The House of Wolves (House of Wolves #1)(50)
“When Thomas was a little boy,” I said to Cantor, “he thought he could fly.”
It just came out of me.
I turned so I was facing Cantor.
“I know I’m his sister. But I’m telling you for the last time that Thomas would never do something like this.”
Cantor said, “He didn’t.”
Fifty-Seven
FOR THE SECOND TIME in a little over a month, there was a funeral at the Cathedral of Saint Mary of the Assumption. It was the Thursday after Thomas died.
The coverage of Thomas’s death over the past few days hadn’t been as lurid as I’d expected it to be. Somehow Cantor, who had fast-tracked the toxicology report, had managed to keep it out of the media that there had been both alcohol and heroin in Thomas’s system when he died. But the world knew about the needle and all about Thomas’s drug-filled past, chapter and verse. At least neither Wolf.com nor the Tribune had published the pictures of Thomas’s broken body draped across two seats in section 115 of Wolves Stadium, which ghouls could easily find on the internet.
I still hadn’t said a public word about Thomas, letting the PR department issue a release about how the entire Wolf family and the entire Wolves organization were grieving the tragic loss of Thomas Wolf. I knew people were going to think what they wanted to think, and there wasn’t a thing I could do about it. I knew by now that there was nothing better than an easy story, and they thought they had one now.
Former addict goes back to using and kills himself.
One of Thomas’s grade-school friends had also told Seth Dowd that Thomas as a boy had thought he could fly, and Dowd, along with everybody else, ran with that for a couple of days.
My mother had said that it would be impossible for her to get through a eulogy for Thomas. She had, she told me, always stayed out of the spotlight even when my father was alive, and that wasn’t going to change now. Danny said he didn’t want to speak. So there would be two eulogies in addition to the monsignor’s. First Jack’s, then mine.
I sat next to my mother in the front pew. This week had presented the first opportunity to spend any time with her since Dad died—initially at the house on Jones Street, then at the wake. Now here. Before that, the only time I’d laid eyes on my mother had been when I’d seen John Gallo walking out her front door. It had seemed tremendously important at the time, seeing my father’s sworn enemy kissing her hand like some gentleman caller when I knew Gallo was the opposite of that.
She’d asked at the wake why I hadn’t been around to see her more.
“I’ve been busy,” I said.
“Too busy for your own mother?” she’d said, fixing me with the same icy glare that she’d always used on all of us, one I was certain she practiced.
“As a matter of fact, yes.”
“Have I done something to offend you?”
It almost, but not quite, got a smile out of me.
How much time do you have?
At one point during the mass, she reached over and tried to take my hand. I casually shifted position and moved it away from her.
The church wasn’t as packed at it had been for my father. Still, there were only a few empty rows at the very back. Some of the people, I knew, were there out of curiosity, because Thomas was a Wolf and because the family had recently suffered two mysterious deaths. And because of the death-plunge coverage about the boy who thought he could fly.
I looked up as Jack got out of his seat at the end of our row and walked up to the pulpit.
When he got there, he started off by saying, “Brothers fight. You can look it up. It’s right there on the first page of the manual. Brothers start to fight when they’re kids, and they keep fighting until they’re a lot older.” He paused and put his head down and looked up.
“They still act like kids no matter how old they are,” he continued.
He took a deep breath. I saw that he had no notes with him. But if this was nothing more than an act, if Jack were just playing the part of an older brother in mourning, he was doing a good job of it—at least so far—sounding human for once in his life.

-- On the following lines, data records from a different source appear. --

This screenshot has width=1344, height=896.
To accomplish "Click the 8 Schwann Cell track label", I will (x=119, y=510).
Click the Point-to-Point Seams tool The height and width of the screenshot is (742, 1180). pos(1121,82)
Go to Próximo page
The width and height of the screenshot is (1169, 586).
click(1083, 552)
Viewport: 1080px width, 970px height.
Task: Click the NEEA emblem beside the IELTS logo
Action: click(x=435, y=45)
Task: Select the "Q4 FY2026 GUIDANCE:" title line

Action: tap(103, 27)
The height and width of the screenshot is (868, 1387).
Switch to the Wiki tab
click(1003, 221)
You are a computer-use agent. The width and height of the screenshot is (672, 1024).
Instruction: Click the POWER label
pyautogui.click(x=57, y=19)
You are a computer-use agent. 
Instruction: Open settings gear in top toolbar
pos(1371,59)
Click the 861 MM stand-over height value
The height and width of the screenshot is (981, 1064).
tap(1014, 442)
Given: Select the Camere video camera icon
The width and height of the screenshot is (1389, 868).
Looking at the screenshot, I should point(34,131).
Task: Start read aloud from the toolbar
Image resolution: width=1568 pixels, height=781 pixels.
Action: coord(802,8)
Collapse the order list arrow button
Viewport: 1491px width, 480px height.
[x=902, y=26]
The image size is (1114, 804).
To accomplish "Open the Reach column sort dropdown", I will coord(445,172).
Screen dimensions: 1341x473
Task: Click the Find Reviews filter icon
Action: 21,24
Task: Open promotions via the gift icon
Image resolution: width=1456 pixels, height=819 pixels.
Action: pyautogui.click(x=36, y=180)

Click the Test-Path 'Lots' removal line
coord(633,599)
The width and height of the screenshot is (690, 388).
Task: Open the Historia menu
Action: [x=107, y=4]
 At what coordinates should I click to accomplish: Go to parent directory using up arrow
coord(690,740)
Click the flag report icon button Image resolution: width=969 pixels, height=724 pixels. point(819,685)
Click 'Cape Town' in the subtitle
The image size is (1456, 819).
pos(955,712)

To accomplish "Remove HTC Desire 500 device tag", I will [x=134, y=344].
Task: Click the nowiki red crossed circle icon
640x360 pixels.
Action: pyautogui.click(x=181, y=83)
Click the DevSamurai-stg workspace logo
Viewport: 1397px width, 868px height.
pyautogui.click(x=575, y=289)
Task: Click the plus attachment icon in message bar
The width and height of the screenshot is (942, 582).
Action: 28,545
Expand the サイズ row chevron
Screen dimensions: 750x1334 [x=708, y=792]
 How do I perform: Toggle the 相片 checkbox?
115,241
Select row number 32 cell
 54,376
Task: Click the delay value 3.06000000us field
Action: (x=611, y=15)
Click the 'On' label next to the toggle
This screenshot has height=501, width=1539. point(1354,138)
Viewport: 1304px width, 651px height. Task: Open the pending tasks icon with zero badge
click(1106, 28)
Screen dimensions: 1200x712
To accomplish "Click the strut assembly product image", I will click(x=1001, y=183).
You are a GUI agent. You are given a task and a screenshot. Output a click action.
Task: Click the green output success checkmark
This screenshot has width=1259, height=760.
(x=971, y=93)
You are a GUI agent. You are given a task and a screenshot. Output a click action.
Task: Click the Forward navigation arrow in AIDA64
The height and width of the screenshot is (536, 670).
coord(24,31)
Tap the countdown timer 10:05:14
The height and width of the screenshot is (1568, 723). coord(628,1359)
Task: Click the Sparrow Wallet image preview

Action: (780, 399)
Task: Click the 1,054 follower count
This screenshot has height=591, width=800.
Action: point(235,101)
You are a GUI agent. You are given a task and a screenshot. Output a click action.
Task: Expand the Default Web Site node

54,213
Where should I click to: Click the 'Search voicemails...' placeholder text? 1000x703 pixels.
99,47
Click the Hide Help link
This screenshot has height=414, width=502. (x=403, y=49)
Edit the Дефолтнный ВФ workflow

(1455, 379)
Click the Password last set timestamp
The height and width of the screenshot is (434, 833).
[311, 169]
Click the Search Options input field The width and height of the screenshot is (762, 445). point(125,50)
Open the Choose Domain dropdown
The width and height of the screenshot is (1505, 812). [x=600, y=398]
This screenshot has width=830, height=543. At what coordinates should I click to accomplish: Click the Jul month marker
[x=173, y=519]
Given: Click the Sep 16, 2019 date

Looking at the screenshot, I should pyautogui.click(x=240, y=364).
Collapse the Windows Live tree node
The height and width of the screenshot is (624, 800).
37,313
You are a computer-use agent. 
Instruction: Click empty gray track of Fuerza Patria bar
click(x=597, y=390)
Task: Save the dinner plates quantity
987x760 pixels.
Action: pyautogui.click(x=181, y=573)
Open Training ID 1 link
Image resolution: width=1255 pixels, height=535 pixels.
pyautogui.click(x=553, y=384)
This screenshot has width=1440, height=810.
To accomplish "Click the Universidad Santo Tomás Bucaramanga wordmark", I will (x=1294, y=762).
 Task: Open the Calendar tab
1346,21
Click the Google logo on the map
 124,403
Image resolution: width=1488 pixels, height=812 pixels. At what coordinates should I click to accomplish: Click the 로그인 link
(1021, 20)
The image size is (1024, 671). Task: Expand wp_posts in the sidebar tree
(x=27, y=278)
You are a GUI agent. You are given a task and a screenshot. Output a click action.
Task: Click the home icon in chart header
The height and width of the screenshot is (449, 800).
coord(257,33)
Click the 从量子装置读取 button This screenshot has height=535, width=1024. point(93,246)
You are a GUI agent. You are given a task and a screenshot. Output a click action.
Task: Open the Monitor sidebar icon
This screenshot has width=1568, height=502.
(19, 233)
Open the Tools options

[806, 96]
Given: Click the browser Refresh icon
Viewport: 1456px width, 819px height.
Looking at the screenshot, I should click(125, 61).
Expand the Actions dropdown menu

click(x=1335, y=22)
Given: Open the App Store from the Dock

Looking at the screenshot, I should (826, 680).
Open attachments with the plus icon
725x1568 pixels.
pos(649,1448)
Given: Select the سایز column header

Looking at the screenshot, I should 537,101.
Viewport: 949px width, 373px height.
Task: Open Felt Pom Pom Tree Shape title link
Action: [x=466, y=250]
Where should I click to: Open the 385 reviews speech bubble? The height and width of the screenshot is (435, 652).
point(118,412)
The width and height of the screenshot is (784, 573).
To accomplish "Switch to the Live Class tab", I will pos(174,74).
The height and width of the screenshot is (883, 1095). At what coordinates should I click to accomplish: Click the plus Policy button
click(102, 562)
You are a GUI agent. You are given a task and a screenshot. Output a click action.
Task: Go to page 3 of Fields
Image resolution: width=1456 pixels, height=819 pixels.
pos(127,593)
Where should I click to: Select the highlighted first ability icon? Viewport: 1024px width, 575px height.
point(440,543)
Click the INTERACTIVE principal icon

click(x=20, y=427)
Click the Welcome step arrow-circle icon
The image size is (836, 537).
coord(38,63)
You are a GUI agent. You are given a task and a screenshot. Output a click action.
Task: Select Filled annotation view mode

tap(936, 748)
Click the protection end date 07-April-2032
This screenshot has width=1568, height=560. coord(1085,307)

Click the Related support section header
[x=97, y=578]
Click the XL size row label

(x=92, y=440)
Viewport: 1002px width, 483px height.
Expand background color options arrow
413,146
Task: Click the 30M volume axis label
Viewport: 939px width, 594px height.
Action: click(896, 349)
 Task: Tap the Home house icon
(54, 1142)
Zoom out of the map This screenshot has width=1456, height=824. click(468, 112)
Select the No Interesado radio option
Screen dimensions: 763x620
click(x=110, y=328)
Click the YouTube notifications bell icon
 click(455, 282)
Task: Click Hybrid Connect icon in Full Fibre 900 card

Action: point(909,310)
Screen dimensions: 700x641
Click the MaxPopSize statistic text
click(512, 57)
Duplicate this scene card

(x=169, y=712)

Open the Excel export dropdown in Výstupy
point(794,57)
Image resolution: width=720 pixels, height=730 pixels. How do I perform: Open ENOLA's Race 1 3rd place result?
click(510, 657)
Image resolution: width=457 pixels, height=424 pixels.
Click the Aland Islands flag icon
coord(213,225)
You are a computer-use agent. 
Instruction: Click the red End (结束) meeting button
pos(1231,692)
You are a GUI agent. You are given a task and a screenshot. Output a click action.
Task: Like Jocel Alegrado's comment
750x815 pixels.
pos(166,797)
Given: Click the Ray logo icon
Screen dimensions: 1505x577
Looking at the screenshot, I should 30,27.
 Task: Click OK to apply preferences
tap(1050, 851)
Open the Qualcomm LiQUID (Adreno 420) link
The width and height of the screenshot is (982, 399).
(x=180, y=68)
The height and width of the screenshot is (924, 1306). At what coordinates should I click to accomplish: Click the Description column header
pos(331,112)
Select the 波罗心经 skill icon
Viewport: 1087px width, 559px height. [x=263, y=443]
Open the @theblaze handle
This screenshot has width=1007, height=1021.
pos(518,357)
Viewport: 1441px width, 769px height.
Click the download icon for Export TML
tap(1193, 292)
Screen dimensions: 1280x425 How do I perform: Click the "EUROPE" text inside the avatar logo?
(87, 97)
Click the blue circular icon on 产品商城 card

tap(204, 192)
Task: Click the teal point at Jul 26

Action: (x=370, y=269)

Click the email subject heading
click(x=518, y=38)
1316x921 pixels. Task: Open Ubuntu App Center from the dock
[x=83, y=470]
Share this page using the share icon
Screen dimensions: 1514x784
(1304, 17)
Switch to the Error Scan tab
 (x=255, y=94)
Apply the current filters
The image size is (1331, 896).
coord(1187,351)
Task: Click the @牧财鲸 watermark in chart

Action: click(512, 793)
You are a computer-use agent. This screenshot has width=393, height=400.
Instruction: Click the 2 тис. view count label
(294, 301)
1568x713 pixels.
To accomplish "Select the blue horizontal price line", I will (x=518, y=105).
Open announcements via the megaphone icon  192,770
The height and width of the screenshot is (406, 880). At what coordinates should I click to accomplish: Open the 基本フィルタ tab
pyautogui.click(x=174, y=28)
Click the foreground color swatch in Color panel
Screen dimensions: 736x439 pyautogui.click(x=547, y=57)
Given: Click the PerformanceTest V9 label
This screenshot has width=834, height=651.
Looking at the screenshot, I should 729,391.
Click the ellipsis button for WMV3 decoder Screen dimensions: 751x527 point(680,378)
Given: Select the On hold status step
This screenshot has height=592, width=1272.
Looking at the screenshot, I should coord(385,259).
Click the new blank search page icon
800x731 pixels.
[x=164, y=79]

“So Thomas and I fought,” he said. “Anyone who knows either one of us, or both of us, knows that’s hardly breaking news. But he was my kid brother, and nothing was ever going to change that. In my mind, he was still twelve years old.”
He seemed to be staring out to the back of the church, not at any of the faces in front of him.
“Oh, we kept fighting, all right.” Jack smiled. “I’m sure you’ve all been reading about that. But we’re Wolfs. It’s what you do in our family. Sometimes we’d go at each other as soon as one of our parents finished saying grace.”
Another deep breath.
“I went at him, and I went at our father even harder,” he said. “And what kills me is that the last thing I remember when they were still here was fighting with both of them.”
He stopped then, for what felt like a long time. Then he shook his head and held up his hands as if surrendering to the moment and started to cry before he walked down from the podium, taking his seat and staring straight ahead.
If it had been an act, I thought, it was some acting job, even for him.
My turn then.
I thought about starting with a joke as I made my way past Jack, saying that I wanted to apologize to Monsignor Galardi in advance, but that seeing my brother Jack cry had to mean that hell had likely just frozen over.